Freakonomics [Revised and Expanded]
Written by Admin   
Monday, 20 October 2008

Freakonomics [Revised and Expanded]Freakonomics [Revised and Expanded]

Economics is not widely considered to be one of the sexier sciences. The annual Nobel Prize winner in that field never receives as much publicity as his or her compatriots in peace, literature, or physics. But if such slights are based on the notion that economics is dull, or that economists are concerned only with finance itself, Steven D. Levitt will change some minds. In Freakonomics (written with Stephen J. Dubner), Levitt argues that many apparent mysteries of everyday life don't need to be so mysterious: they could be illuminated and made even more fascinating by asking the right questions and drawing connections.

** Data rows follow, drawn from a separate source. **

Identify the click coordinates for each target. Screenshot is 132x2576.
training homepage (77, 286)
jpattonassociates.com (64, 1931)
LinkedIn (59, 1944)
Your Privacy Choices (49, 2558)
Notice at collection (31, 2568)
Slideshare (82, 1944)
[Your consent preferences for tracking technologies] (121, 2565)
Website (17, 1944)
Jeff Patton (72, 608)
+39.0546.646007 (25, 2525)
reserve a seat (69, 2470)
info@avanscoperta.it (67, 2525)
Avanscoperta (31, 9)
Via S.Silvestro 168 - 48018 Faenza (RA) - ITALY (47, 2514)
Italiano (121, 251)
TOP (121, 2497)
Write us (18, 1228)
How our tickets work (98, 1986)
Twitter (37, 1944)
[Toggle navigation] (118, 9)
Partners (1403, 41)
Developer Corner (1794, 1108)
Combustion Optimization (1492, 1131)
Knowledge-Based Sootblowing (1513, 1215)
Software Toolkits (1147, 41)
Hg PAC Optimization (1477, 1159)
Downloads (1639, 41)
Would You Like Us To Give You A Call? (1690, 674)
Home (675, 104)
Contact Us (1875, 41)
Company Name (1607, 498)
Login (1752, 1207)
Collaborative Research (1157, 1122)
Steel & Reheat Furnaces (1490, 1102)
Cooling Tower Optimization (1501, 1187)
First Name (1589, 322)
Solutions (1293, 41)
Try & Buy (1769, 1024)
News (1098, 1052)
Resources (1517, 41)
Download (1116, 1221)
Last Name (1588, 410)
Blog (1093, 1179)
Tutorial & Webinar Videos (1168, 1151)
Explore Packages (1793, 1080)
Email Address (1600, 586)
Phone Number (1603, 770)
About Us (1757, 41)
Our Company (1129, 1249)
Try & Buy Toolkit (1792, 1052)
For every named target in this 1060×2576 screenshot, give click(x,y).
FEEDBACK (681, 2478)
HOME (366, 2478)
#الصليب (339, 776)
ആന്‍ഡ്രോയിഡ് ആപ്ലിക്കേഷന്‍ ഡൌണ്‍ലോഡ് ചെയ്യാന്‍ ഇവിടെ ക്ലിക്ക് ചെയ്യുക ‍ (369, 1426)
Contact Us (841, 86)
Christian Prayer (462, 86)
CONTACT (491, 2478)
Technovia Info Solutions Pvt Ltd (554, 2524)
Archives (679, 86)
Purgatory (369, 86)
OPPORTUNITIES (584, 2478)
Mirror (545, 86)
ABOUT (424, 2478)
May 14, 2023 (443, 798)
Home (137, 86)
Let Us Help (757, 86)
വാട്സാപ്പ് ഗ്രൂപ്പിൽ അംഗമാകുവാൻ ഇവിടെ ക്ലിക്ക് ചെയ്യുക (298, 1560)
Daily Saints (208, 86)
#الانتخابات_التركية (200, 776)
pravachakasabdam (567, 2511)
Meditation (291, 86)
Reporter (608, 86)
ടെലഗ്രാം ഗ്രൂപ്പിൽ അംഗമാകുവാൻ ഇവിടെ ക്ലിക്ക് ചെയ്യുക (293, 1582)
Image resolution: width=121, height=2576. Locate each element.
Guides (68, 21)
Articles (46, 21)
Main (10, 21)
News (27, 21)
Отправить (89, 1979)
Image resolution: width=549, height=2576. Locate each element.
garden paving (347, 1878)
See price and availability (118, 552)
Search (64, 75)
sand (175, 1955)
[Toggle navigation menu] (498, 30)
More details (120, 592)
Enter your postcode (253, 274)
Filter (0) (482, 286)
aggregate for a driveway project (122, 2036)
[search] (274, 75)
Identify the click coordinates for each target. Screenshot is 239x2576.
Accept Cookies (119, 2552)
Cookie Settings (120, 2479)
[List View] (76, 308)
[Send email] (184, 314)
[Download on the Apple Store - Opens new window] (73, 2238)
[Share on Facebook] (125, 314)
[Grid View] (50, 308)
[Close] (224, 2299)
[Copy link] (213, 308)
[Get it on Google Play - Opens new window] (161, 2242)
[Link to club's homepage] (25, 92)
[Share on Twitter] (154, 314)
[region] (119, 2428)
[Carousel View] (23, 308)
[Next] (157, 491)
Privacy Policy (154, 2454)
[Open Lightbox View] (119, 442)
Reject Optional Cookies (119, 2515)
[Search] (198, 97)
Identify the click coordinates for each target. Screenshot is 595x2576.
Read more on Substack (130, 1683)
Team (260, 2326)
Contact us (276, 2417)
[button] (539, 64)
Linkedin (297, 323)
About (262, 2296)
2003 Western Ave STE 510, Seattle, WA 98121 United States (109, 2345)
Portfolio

For example, Levitt traces the drop in violent crime rates to a drop in violent criminals and, digging further, to the Roe v. Wade decision that preempted the existence of some people who would be born to poverty and hardship. Elsewhere, by analyzing data gathered from inner-city Chicago drug-dealing gangs, Levitt outlines a corporate structure much like McDonald's, where the top bosses make great money while scores of underlings make something below minimum wage. And in a section that may alarm or relieve worried parents, Levitt argues that parenting methods don't really matter much and that a backyard swimming pool is much more dangerous than a gun. These enlightening chapters are separated by effusive passages from Dubner's 2003 profile of Levitt in The New York Times Magazine, which led to the book being written. In a book filled with bold logic, such back-patting veers Freakonomics, however briefly, away from what Levitt actually has to say. Although maybe there's a good economic reason for that too, and we're just not getting it yet.